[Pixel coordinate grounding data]
- - - - -

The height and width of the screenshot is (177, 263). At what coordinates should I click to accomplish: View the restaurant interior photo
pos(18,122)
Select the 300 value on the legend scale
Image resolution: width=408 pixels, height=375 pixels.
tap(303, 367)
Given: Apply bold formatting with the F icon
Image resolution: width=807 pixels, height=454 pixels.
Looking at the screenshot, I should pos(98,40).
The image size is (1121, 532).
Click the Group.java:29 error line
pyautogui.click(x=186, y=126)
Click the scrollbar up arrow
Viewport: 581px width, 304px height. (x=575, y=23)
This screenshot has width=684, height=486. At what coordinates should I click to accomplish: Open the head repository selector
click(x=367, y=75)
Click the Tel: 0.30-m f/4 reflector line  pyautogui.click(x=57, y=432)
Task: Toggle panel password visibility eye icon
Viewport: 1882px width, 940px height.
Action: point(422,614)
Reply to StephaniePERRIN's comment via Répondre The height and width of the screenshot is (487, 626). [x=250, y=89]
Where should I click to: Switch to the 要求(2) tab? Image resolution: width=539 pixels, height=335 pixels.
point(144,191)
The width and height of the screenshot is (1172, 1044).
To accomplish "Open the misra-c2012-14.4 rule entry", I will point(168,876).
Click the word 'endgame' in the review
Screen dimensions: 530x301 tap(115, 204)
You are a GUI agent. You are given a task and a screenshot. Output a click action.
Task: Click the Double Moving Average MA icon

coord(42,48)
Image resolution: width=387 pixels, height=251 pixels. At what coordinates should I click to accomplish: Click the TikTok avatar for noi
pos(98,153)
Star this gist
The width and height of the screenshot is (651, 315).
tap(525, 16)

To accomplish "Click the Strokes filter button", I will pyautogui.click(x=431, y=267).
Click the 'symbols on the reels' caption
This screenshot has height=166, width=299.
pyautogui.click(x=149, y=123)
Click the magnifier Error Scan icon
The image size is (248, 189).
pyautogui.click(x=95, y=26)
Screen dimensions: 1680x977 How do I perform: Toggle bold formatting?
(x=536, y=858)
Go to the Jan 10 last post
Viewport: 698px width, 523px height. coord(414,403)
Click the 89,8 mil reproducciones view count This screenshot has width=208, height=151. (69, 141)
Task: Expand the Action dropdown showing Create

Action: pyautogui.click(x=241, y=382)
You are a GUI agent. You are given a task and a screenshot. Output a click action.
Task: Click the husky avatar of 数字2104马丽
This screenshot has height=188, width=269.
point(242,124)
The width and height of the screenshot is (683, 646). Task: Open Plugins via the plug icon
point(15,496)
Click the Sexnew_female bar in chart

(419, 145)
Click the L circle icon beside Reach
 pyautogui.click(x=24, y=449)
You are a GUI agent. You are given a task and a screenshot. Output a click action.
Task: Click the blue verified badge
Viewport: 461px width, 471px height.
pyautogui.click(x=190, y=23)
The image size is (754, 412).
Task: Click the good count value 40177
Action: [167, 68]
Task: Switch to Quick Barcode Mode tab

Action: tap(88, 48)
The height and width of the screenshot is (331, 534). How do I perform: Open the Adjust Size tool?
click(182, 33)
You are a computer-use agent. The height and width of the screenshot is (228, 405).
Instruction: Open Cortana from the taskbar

- - - - -

# Work required
Retype, exactly and in full, the lines above from the one containing "Click the Group.java:29 error line" through the one containing "Reply to StephaniePERRIN's".

# Solution to this problem
Click the Group.java:29 error line
pyautogui.click(x=186, y=126)
Click the scrollbar up arrow
Viewport: 581px width, 304px height. (x=575, y=23)
This screenshot has width=684, height=486. At what coordinates should I click to accomplish: Open the head repository selector
click(x=367, y=75)
Click the Tel: 0.30-m f/4 reflector line  pyautogui.click(x=57, y=432)
Task: Toggle panel password visibility eye icon
Viewport: 1882px width, 940px height.
Action: point(422,614)
Reply to StephaniePERRIN's comment via Répondre The height and width of the screenshot is (487, 626). [x=250, y=89]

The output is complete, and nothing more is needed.